The aesthetics of ballet are continuing to evolve, however something which has remained a constant is the appearance of the foot when it is fully pointed. The ankle joint has limited movement outwards and inwards, however the adjustments of the foot’s position can make a big difference to how it looks to the audience.
The foot as an extension of the ankle can elongate an arabesque or alternatively turn it inwards and demonstrate a weaker foot by sickling. When the foot is pointed in a neutral position an invisible line can be traced up through the floor, foot and into the ankle. Whilst this is technically correct, a winged shape can be seen as more desirable in that the toes are pointed outwards, extending the line. Sickling the foot might indicate poor training or weakness in the ankle, as well as demonstrating a more unsightly line.
The ankle has a slightly larger range of motion inwards, so students may be prone to sickling regardless. Genetics or anatomy can also contribute to a student’s tendency to sickle, and injuries can occur when the foot is both sickled and weight-bearing. This pulls the tendons of the ankle out of alignment, yet injury can occur when winging the foot too. Sickling can even be the intention for some choreographers, if that is what the movement or piece demands, yet for the majority of times, improving ankle strength and stability will minimise sickling.

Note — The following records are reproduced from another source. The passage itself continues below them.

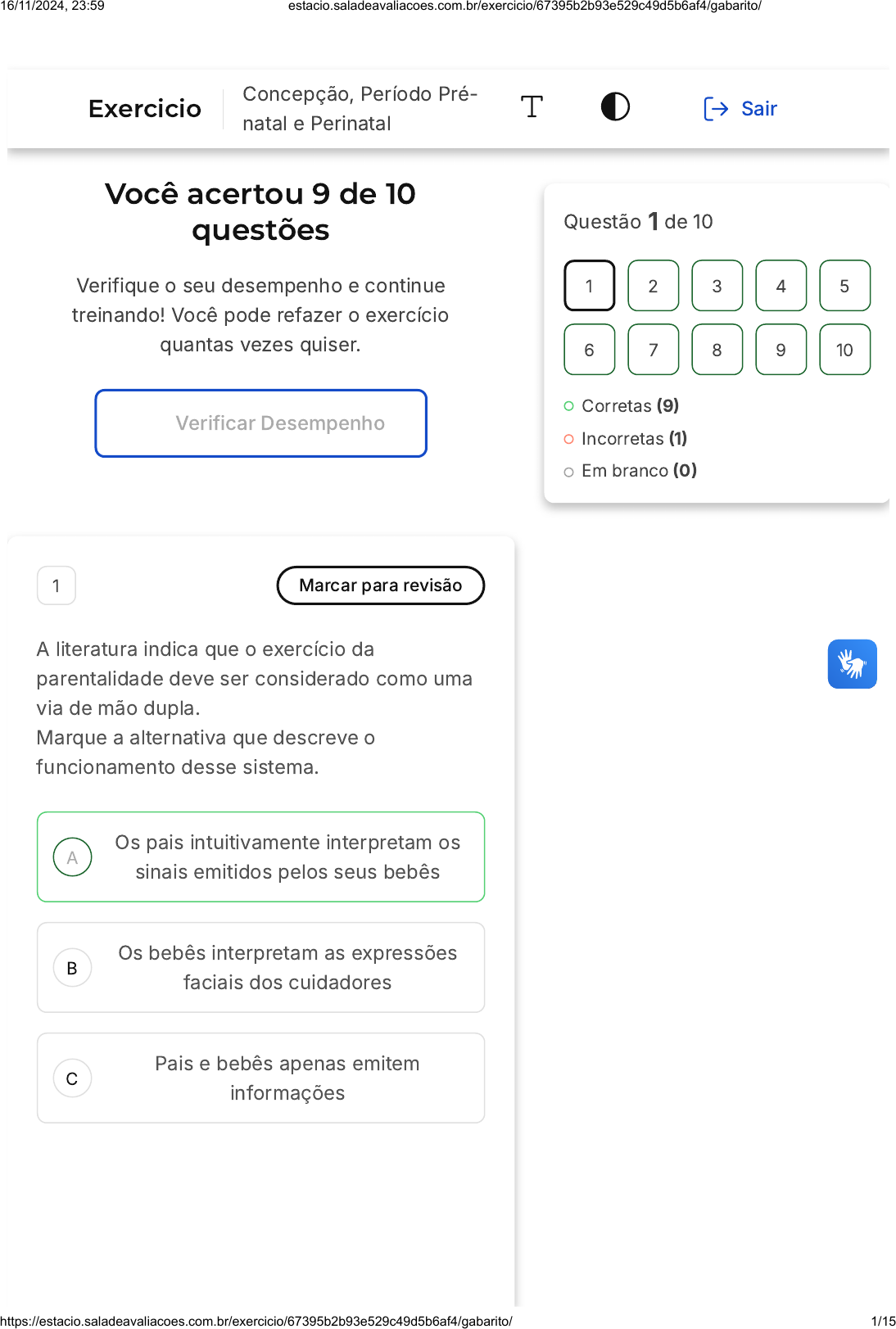896x1329 pixels.
Task: Click Marcar para revisão button
Action: [381, 585]
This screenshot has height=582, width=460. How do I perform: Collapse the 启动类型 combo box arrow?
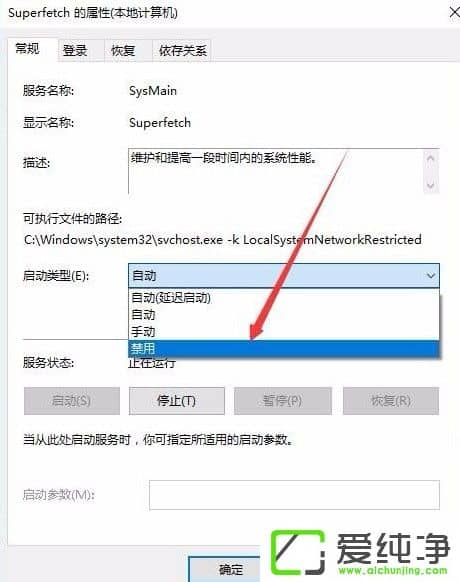pos(431,276)
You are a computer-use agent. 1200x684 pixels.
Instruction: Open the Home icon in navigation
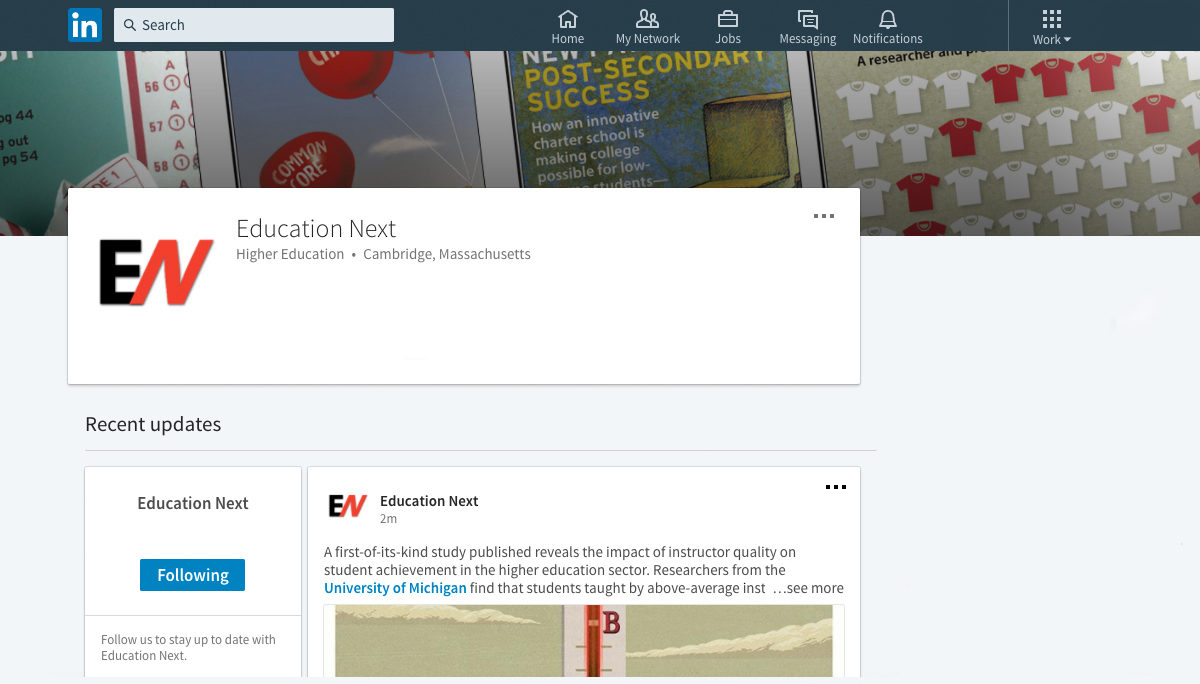pyautogui.click(x=568, y=19)
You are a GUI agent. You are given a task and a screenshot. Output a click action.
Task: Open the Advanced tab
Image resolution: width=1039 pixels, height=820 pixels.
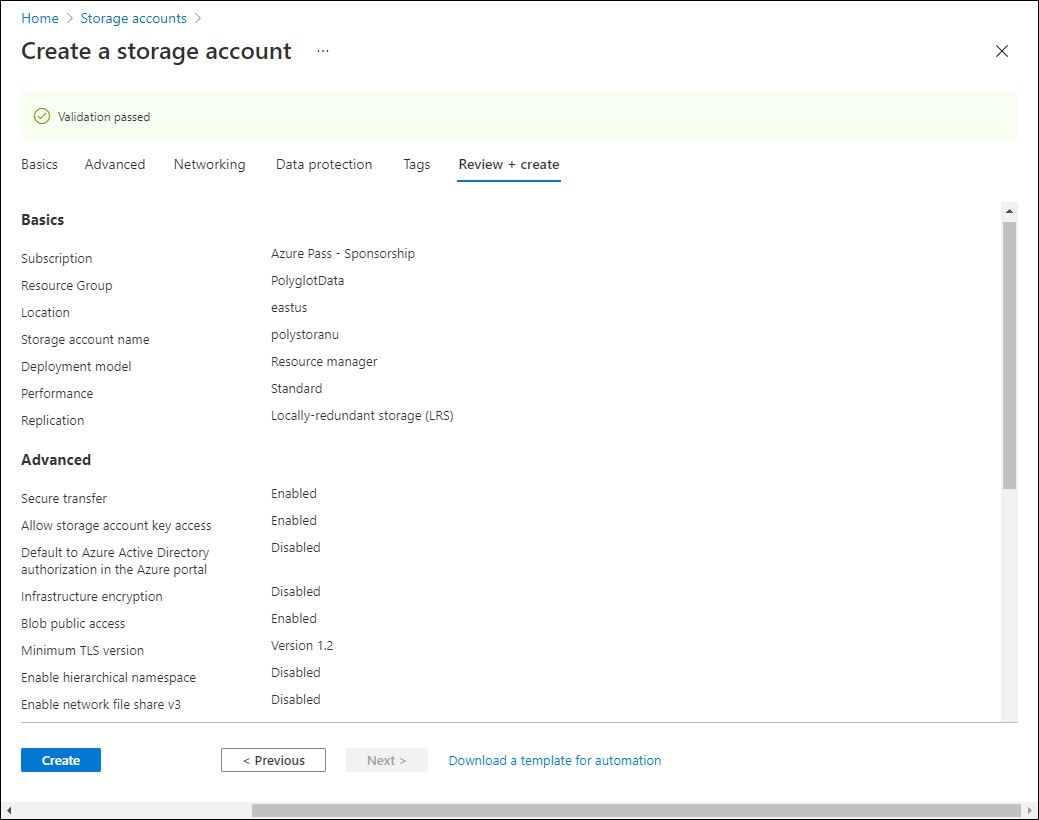[x=115, y=164]
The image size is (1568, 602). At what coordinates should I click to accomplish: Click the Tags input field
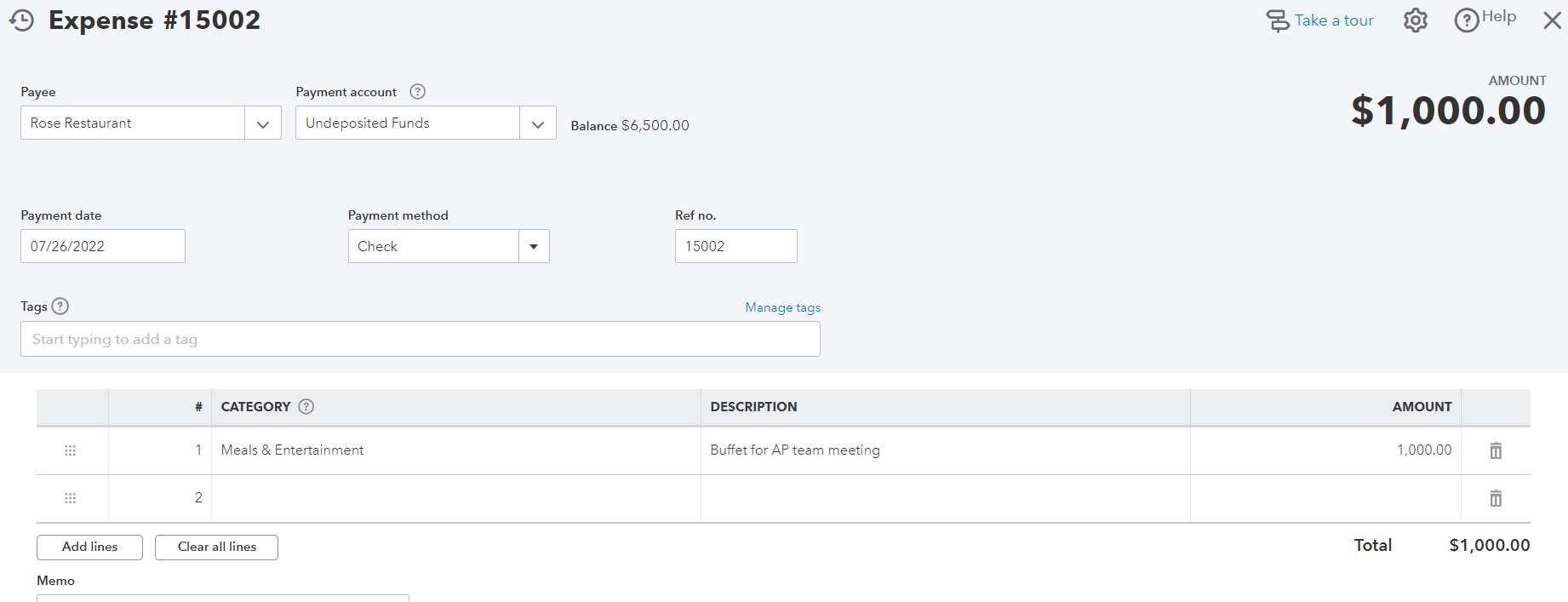[x=420, y=340]
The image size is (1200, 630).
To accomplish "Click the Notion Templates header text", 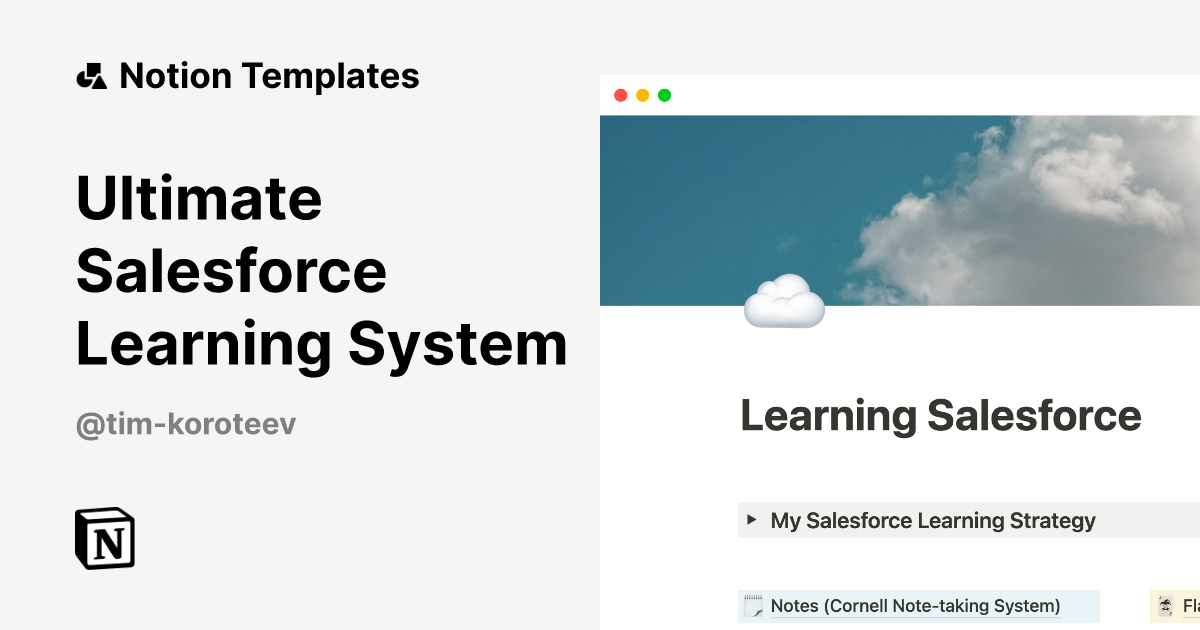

If the foot winging is supporting weight, this too pulls the ankle joint out of alignment. Dancers may force their heels forward with tendus, instead of using their turnout. This places stress on the tendons on the inside of the foot and twists the knee joints. Despite this, winging could be encouraged in non-weight bearing positions in order to improve individual aesthetics and enhance the line – and limited turn out – the dancer is creating. Turn out must be fully engaged however, so as not to solely rely on the shape of the foot.